The Mumbai Attacks and Future Prospects

LeT attracted a lot of international attention in November 2008 when it carried out terrorist attacks in Mumbai which targeted Jews and American and European nationals. However, the LeT sent hundreds of its trained recruits into Indian-administered Kashmir during 2009. Heavy infiltration of Indian-administered Kashmir by the LeT has created a lot of tension between the two nuclear neighbors, who occasionally exchange fire along the border.

The Kashmiri jihad has remained a war of liberation for all practical purposes, even for the most extreme groups operating in Indian-administered Kashmir, such as Hizb ul-Mujahideen.

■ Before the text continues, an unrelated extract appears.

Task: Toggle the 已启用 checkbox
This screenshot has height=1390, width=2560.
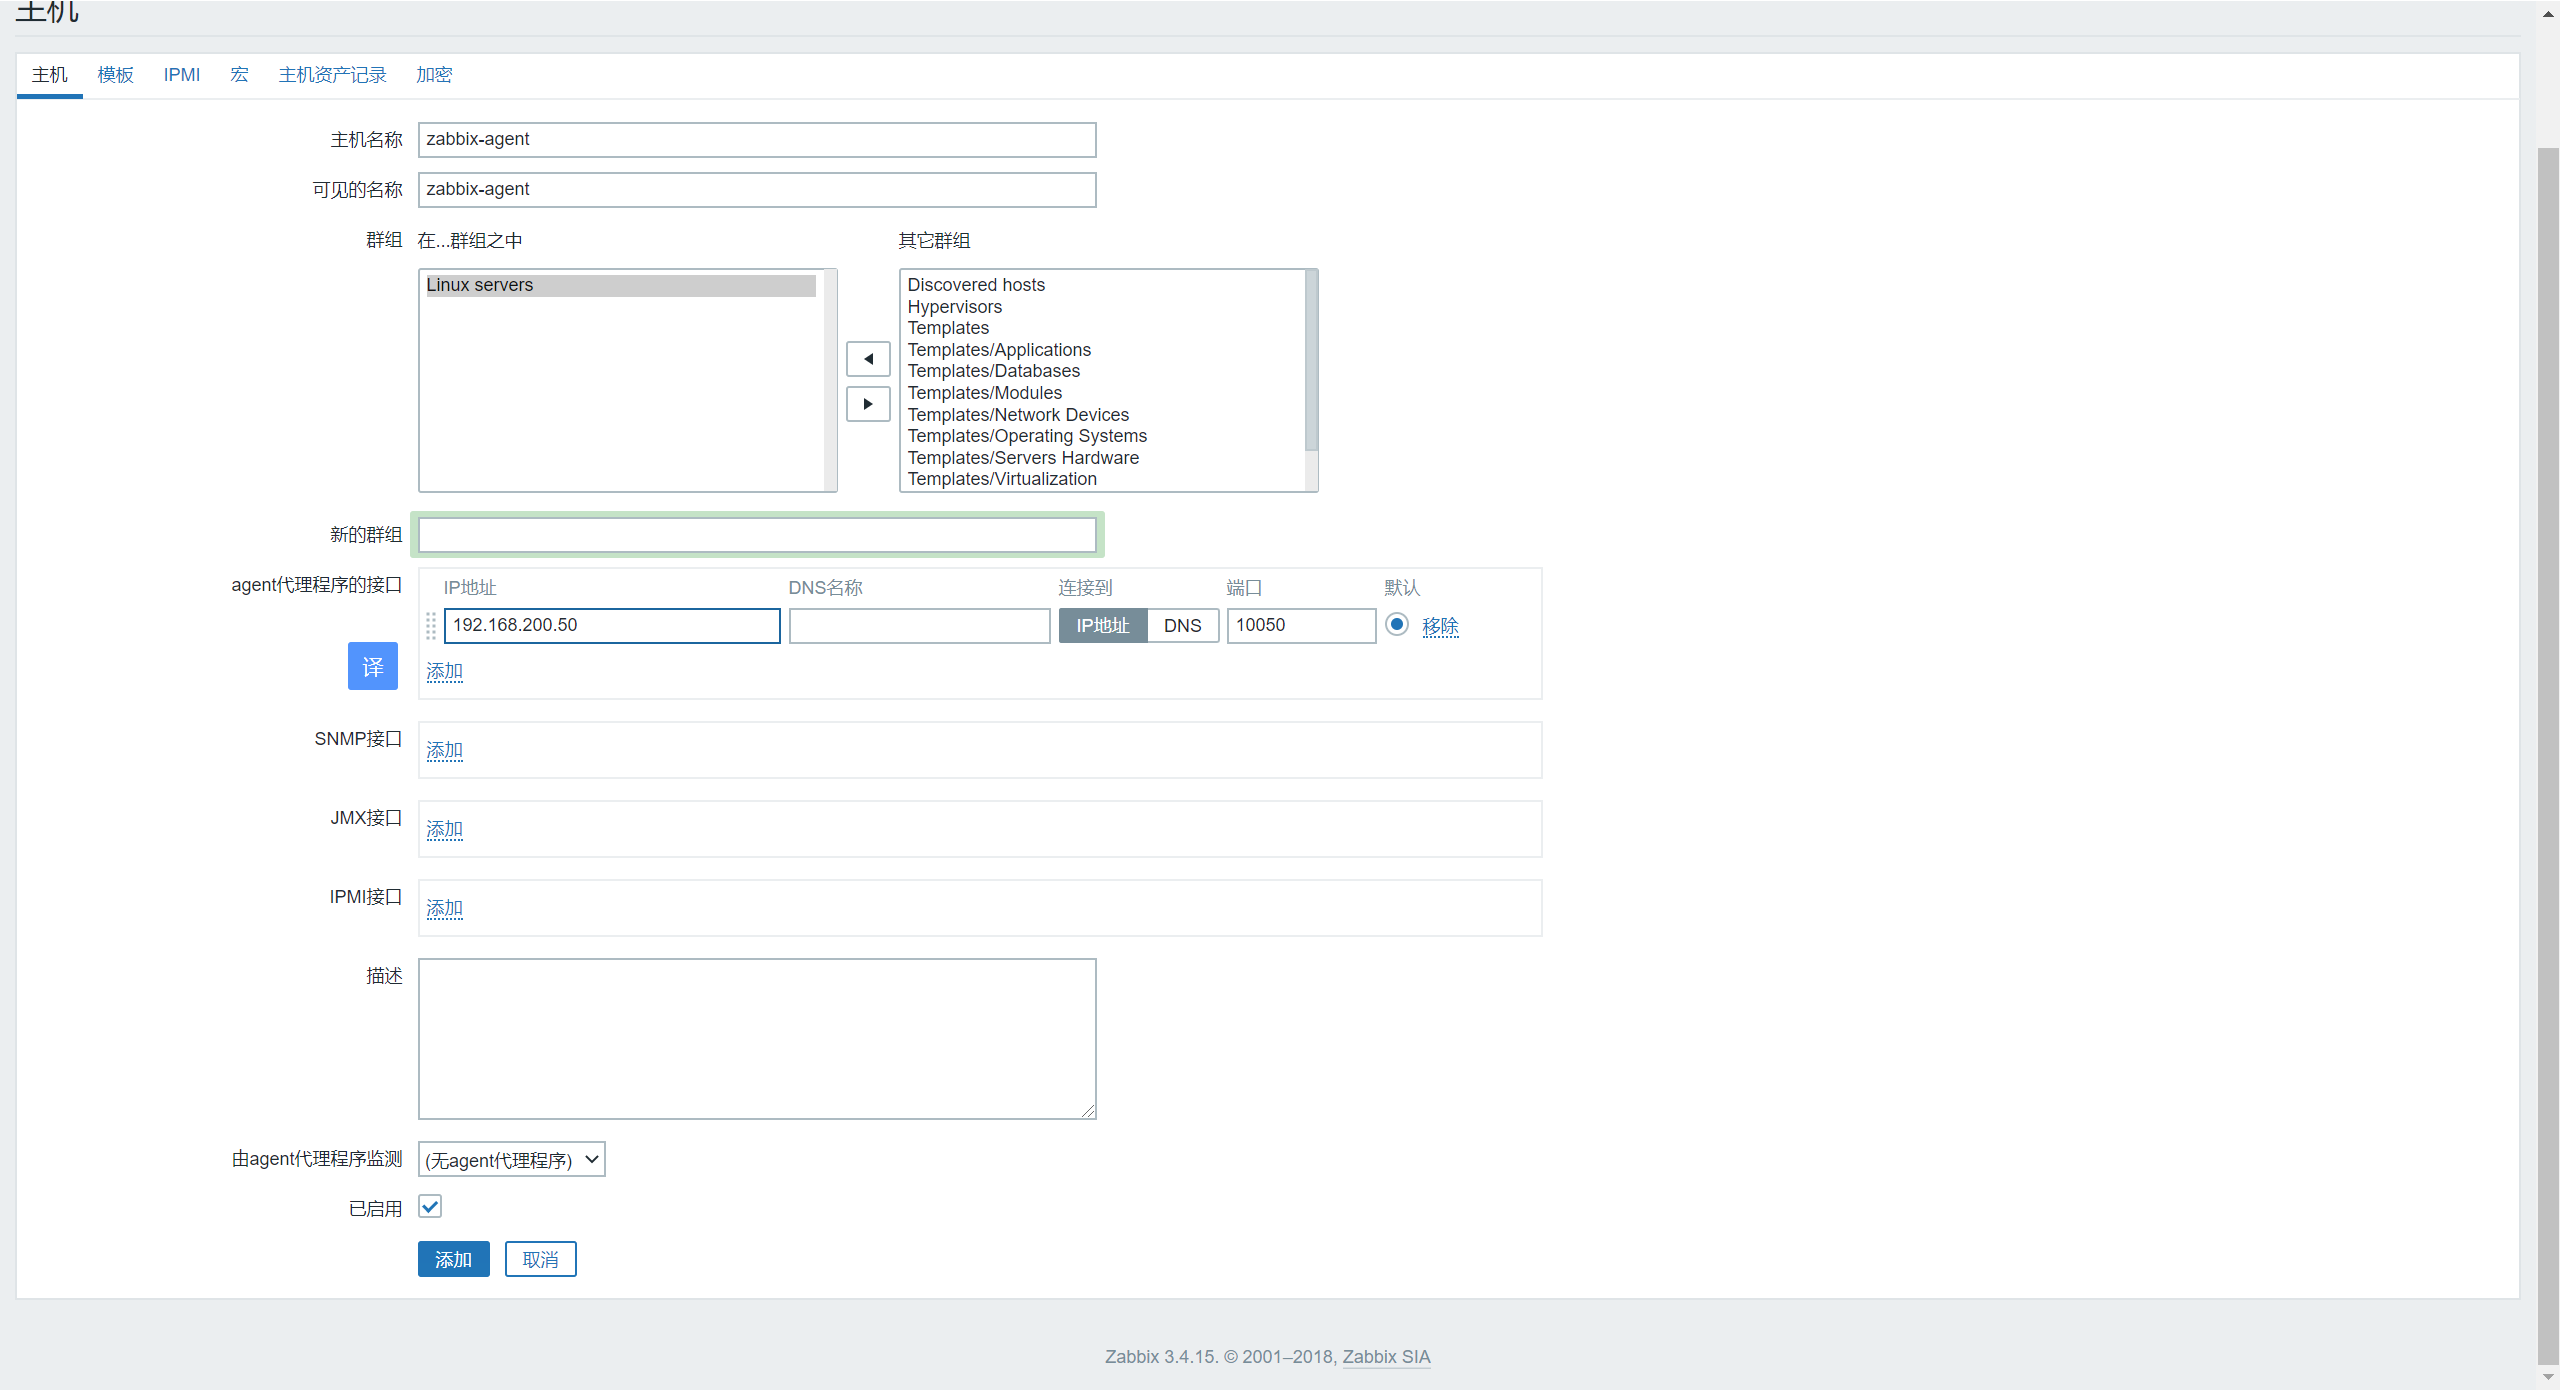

There have been few, if any, militants from Indian-administered Kashmir who took part in the global jihad. However, most Pakistani jihadi groups, including those from Pakistani-administered Kashmir, have a global agenda and Kashmir is only their first stop. With the militants from Indian-administered Kashmir retreating and the Pakistani jihadists taking over the center stage, the Kashmir jihad has drifted into global jihad. Kashmir’s two jihads are converging fast.

Arif Jamal is a visiting fellow at the New York University and author of “Shadow War – The Untold Story of Jihad in Kashmir.”

Notes:
1. Author’s interview with Master Ahsan Dar, Muzaffarabad, September 10, 2001.
2. Author’s interviews with recruits at the training camps, 1998-2006.
3. Author’s interview with Ghulam Rasool Shah, Islamabad, March 9, 2002.
4. Author’s interview with Mir Tahir Masood, Islamabad, August 25, 2001
5. Author’s interview with Zafar Iqbal, November 27, 1997.
6. Author’s interviews with recruits at the training camps, 1998-2006.
7. Press Conference by Markaz Dawat wa’l-Irshad leaders in Lahore on December 24, 2001 – Attended by the author.